Return an exact copy of the data, starting at its first line and ending at the line that contains "This screenshot has width=1688, height=639.", minus any pictures.

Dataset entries

□ □ □ □

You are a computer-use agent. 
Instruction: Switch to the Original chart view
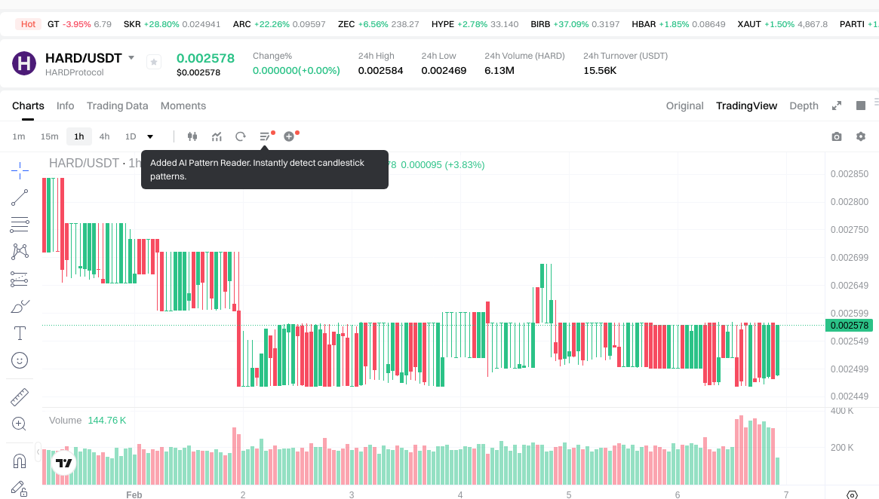[x=684, y=106]
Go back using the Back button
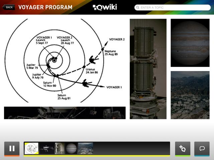 tap(8, 7)
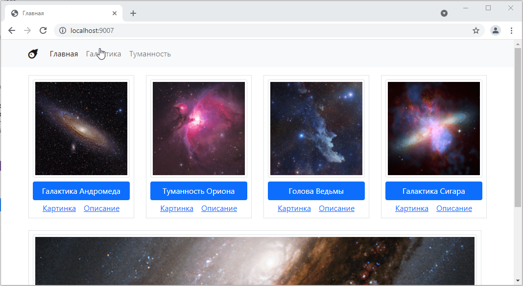Open the Chrome three-dot menu
The height and width of the screenshot is (286, 523).
point(511,30)
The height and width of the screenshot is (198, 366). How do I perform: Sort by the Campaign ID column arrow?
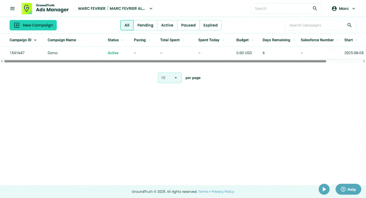[x=36, y=40]
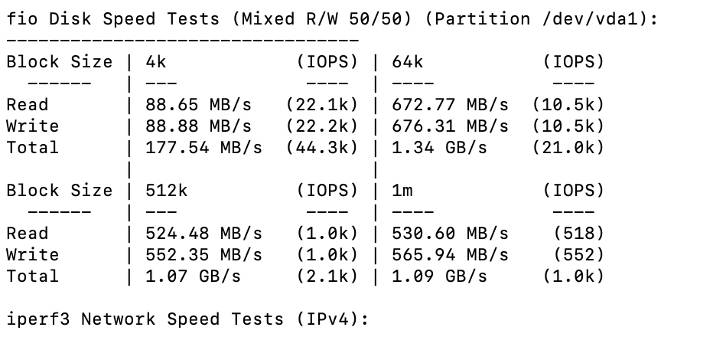
Task: Click the 1m block size header
Action: click(402, 191)
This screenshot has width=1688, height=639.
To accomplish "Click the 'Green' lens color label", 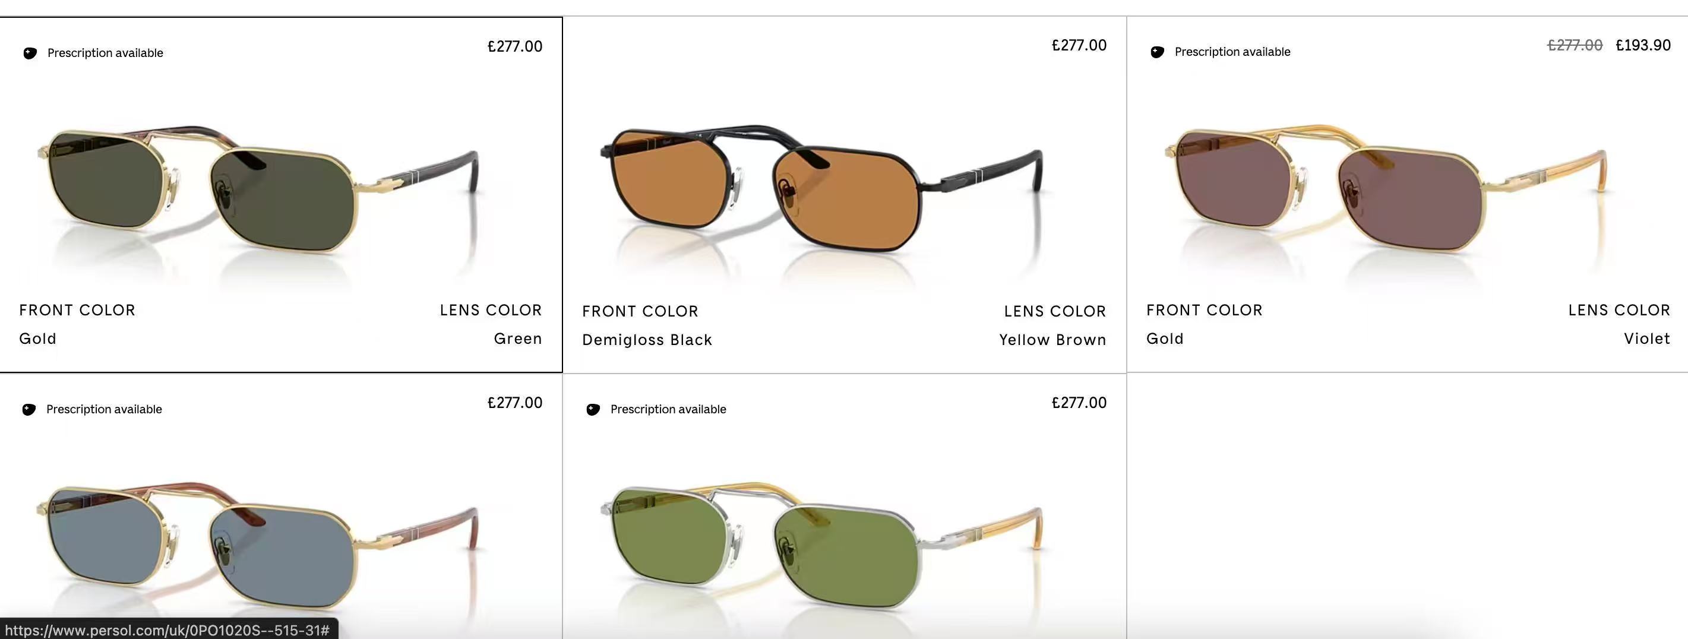I will tap(518, 339).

□ □ □ □

● Result for this exercise
You are a computer-use agent. 
Instruction: Switch to the Original chart view
[x=684, y=106]
Go back using the Back button
 tap(8, 7)
Open the Chrome three-dot menu
The height and width of the screenshot is (286, 523).
point(511,30)
The height and width of the screenshot is (198, 366). How do I perform: Sort by the Campaign ID column arrow?
[x=36, y=40]
Task: Click the 1m block size header
Action: click(402, 191)
This screenshot has width=1688, height=639.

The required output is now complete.